E’ il momento in cui subentra con il 30 % un nucleo di azionisti privati, riuniti nella Società Schemaventotto Spa che fa capo alla famiglia Benetton e che rappresenta, ancora, attualmente il socio forte del gruppo. Il restante 70% è sul mercato. Come ricorda Giorgio Ragazzi, autore qualche anno fa del saggio “I signori delle autostrade (Il Mulino), Schemaventotto nel 1999 versa 2,5 miliardi per rilevare il 30% della società finanziando l’investimento per 1,3 miliardi con capitali di rischio e il resto a debito. Poi, forte di incassi da pedaggi (11 miliardi) cresciuti negli anni del 21% con l’aumento del traffico a fronte di investimenti più contenuti (il 16% di quanto previsto), Schemaventotto lancia l’opa totalitaria del 2003 destinata a portarle la consistente maggioranza di Autostrade (l’84%, quota poi successivamente ridotta) per 6,4 miliardi, tramite una società veicolo poi fusa con Autostrade.
+ + + + +
COMPITO RICHIESTO → Prosegui il testo su Schemaventotto e il controllo di Autostrade, a partire dalla frase che segue l'ultima riportata.

DATI FORNITI →
+ + + + +
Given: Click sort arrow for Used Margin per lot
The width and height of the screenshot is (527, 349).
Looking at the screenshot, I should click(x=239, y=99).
+ + + + +
RISPOSTA AL COMPITO →
Nel corso del 2003, per un nuovo assetto organizzativo, le attività in concessione vengono separate dalle attività non autostradali e nasce Autostrade per l’Italia, controllata al 100% da Autostrade S.p.A., quella che oggi si chiama Atlantia, holding di partecipazioni quotata alla Borsa di Milano. Poi arriveranno le autostrade all’estero, la diversificazione nel settore aeroportuale e il tormentato dossier delle nozze con il gruppo spagnolo Abertis . Ma più che la storia societaria è la storia delle concessioni ad alimentare da anni il dibattito tra chi punta il dito su regole troppo generose. A regolare il sistema della concessione che affida la gestione della rete ad Autostrade è la Convenzione del 1997 (IV Atto Aggiuntivo) tra la società ed Anas che allunga considerevolmente i tempi prevedendo l'estensione della concessione dal 2018 al 2038. Poi dieci anni di dibattito politico, istituzionale ed economico con i vari Governi che si sono succeduti.
Nel 2004 diviene efficace un'integrazione secondo cui Autostrade per l'Italia si deve impegnare in un ulteriore piano di potenziamento della rete ma è il 2006 a puntare ancora i riflettori del sistema della concessione. Siamo sotto il Governo Prodi e il ministro delle Infrastrutture è Antonio di Pietro che oltre a bocciare le nozze con Abertis , vuole rivedere il tema delle concessioni e avvia un confronto con le varie società autostradali per arrivare a un accordo sui correttivi da inserire nella convenzione.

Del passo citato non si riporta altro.